I would like to thank the Lake Oswego Chamber of Commerce, the Lake Grove Neighborhood Association, and the Palisades Neighborhood Association for their invitation.
Voters of Lake Oswego, please note that not every candidate is being given the opportunity to show you how they differ from the other candidates. I have far less money than my fellow candidates for city council, and now I have less opportunities to express my platform to you.
Please feel free to e-mail me at devin4citycouncil.com if you're interested in knowing who I am. And apparently why some local organizations and associations are afraid of what I have to say.

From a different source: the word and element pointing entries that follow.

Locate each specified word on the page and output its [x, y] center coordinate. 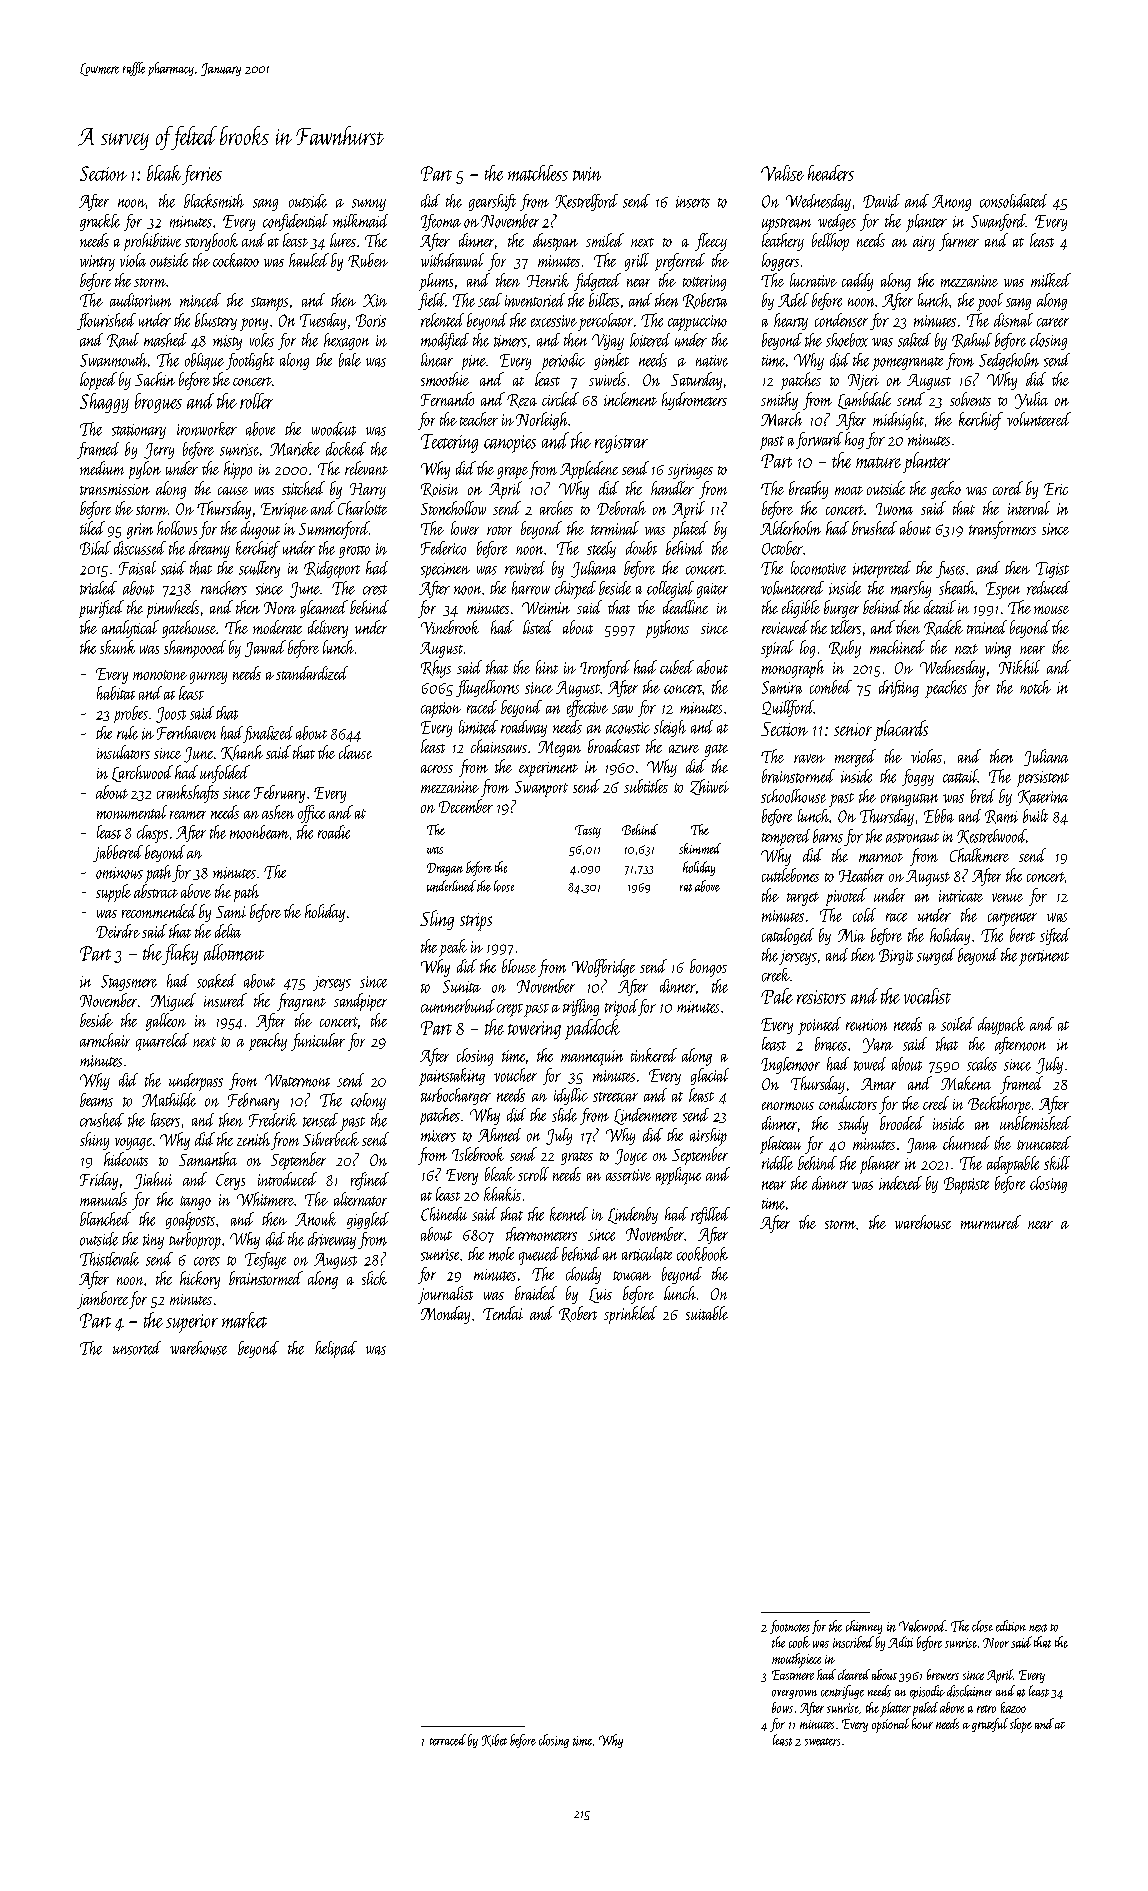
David [881, 201]
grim [140, 531]
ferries [202, 175]
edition [1011, 1626]
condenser [841, 320]
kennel [569, 1214]
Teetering [449, 443]
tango [195, 1203]
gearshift [492, 202]
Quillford [788, 708]
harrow [531, 588]
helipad [336, 1349]
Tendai [503, 1313]
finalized [268, 734]
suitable [707, 1313]
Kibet [494, 1740]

Candidate for Lake Oswego City Council
Hoffman is a strong choice for mayor
To the Editor:
Jack Hoffman is our choice for mayor because he's a positive voice, not a negative one, for Lake Oswego.

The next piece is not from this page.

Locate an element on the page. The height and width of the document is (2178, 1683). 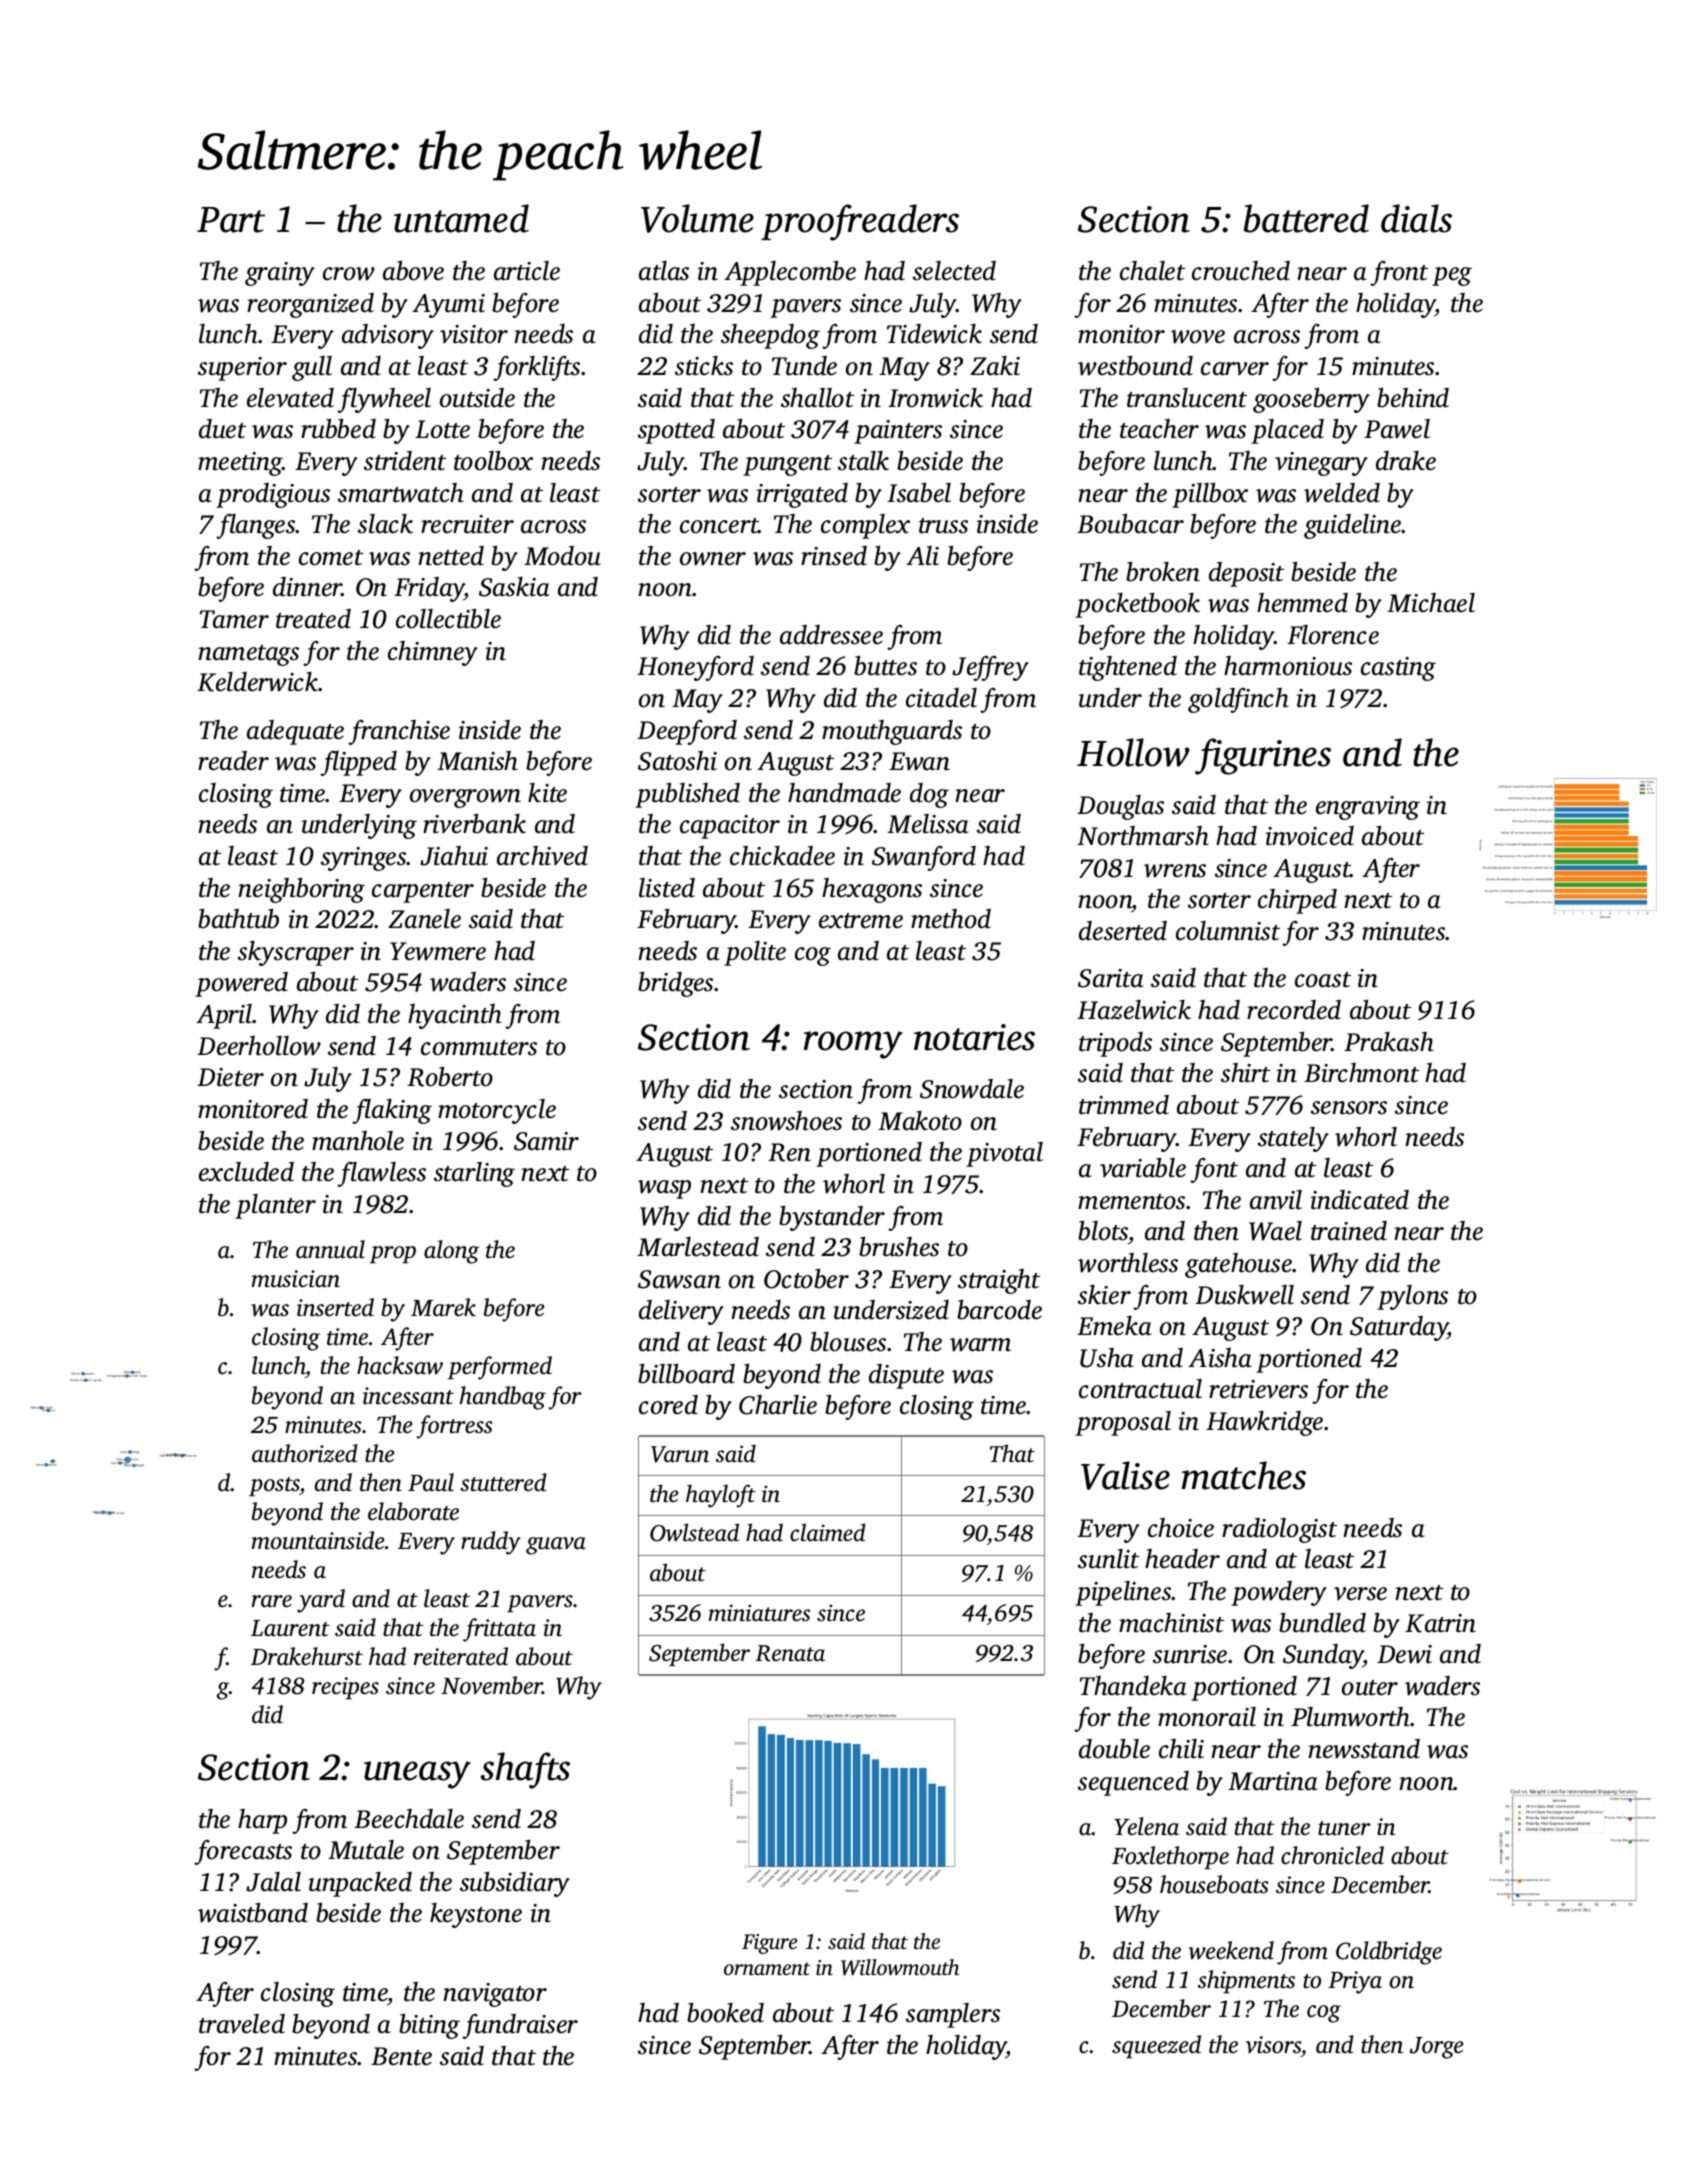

Jack is fiscally conservative, interested in always improving Lake Oswego but doing so thoughtfully and within our financial means. Jack brings solid experience and a detailed familiarity with city finances, and is committed to openness and transparency in budgeting. He is committed to protecting core city functions - police, fire, library and vital neighborhoods.

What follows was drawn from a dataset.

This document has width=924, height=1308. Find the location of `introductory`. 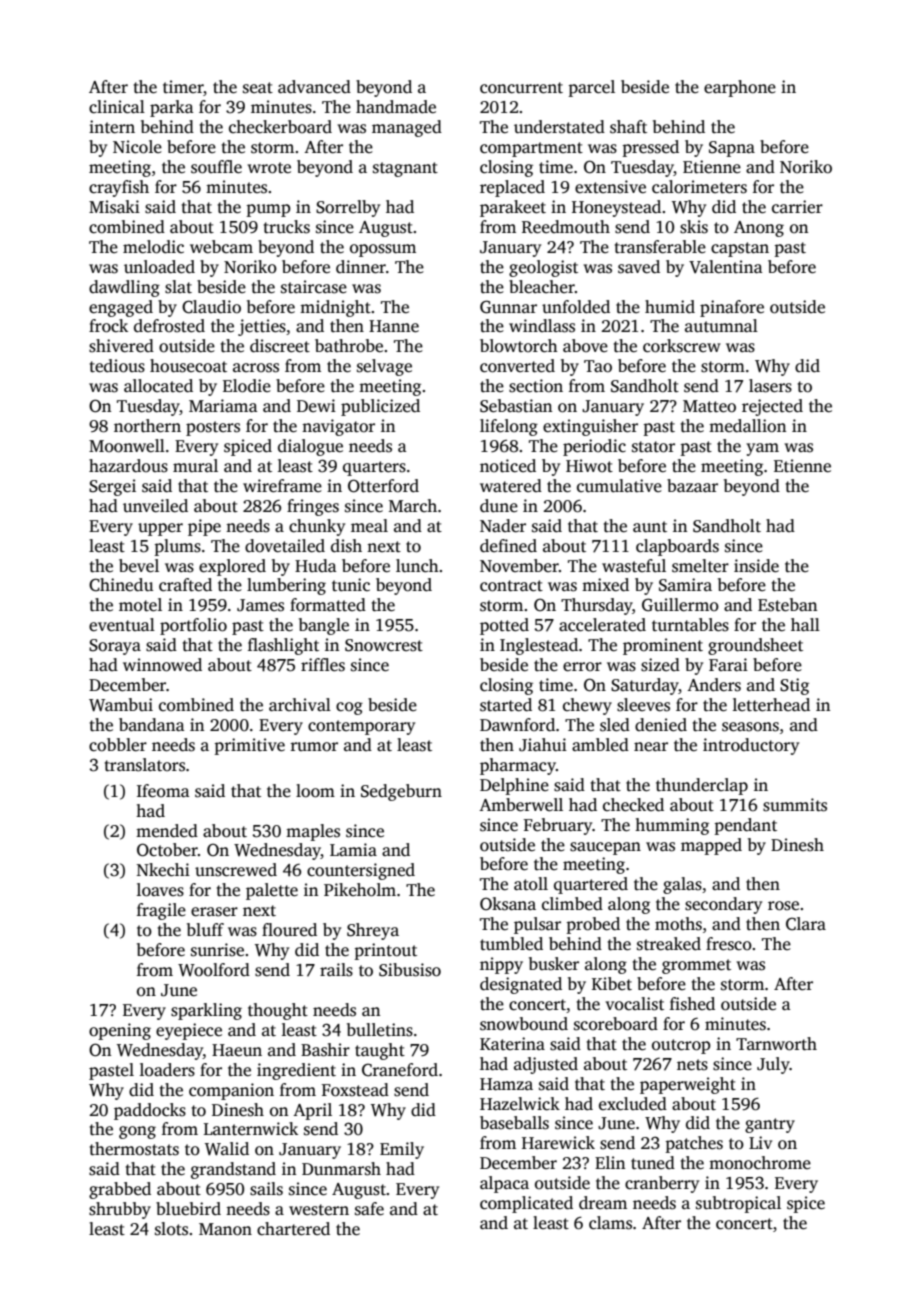

introductory is located at coordinates (751, 746).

We've known Jack Hoffman for over a decade and he's a generous contributor to our community, a smart and talented public servant, and he will serve Lake Oswego well as our next mayor.
We whole-heartedly endorse Jack Hoffman for mayor and encourage you to visit his Web site to learn more about Jack and join us in supporting him: www.hoffman2008.com .
Peter and Cyndie Glazer
Hoffman's stands are questioned
To the Editor:
In the citizen's view by Jack Hoffman on Aug. 21, 'Community should participate,' Jack Hoffman proposes a city council (which he hopes to lead as Lake Oswego's next mayor) which 'collaboratively works with the public to find solutions that enjoy broad support.' Further, he believes that 'Public concerns, needs and values must be incorporated into this decision making process.'
Is this the same Jack Hoffman who, as a city council member in 2006, voted to spend $20 million to acquire the Safeco property without citizen involvement and in the face of strong public opposition? The same Jack Hoffman who, along with the other council members, ignored the 'public concerns, needs and values'?
It seems that the two years away from city government have been an eye-opener for him. Suddenly, as a candidate for mayor, he really cares what we think and is concerned for the more than $1 million we are spending annually in interest and operating costs for the West End Building.
I don't know what kind of mayor Mr. Hoffman would make, but I do think he has the makings of a good politician. He has executed a not-so-subtle about-face. He senses which way the wind is blowing and, depending on the direction, he speaks accordingly.